What to work on
This exercise calls for every line of the listing below that contains the word "computer".

Records for this exercise
·····

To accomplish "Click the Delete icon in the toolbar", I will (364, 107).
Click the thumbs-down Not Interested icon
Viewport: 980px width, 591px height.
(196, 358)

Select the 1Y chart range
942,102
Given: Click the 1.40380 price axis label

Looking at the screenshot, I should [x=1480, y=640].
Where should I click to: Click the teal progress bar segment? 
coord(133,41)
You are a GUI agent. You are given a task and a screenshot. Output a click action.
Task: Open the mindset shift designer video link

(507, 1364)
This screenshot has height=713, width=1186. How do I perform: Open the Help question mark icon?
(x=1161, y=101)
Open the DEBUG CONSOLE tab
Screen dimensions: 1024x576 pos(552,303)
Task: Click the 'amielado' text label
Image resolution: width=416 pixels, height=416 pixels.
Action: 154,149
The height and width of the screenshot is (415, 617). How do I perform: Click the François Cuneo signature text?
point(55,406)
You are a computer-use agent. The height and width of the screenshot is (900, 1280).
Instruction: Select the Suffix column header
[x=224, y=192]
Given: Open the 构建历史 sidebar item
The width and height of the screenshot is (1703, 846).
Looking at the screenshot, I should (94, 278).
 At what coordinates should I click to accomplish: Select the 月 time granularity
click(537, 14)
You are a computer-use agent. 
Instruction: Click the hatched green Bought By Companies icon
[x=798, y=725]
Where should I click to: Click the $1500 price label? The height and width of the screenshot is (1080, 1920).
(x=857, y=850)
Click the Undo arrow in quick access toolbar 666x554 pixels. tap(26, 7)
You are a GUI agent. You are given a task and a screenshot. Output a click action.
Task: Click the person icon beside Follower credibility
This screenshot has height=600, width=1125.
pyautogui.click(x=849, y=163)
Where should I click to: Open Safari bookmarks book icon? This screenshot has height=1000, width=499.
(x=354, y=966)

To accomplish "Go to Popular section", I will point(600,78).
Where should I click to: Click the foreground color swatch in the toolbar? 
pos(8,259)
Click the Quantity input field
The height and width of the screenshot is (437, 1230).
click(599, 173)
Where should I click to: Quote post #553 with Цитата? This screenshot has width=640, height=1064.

·····

Response to this task
You are a computer-use agent. The height and width of the screenshot is (900, 1280).
You are a computer-use agent. 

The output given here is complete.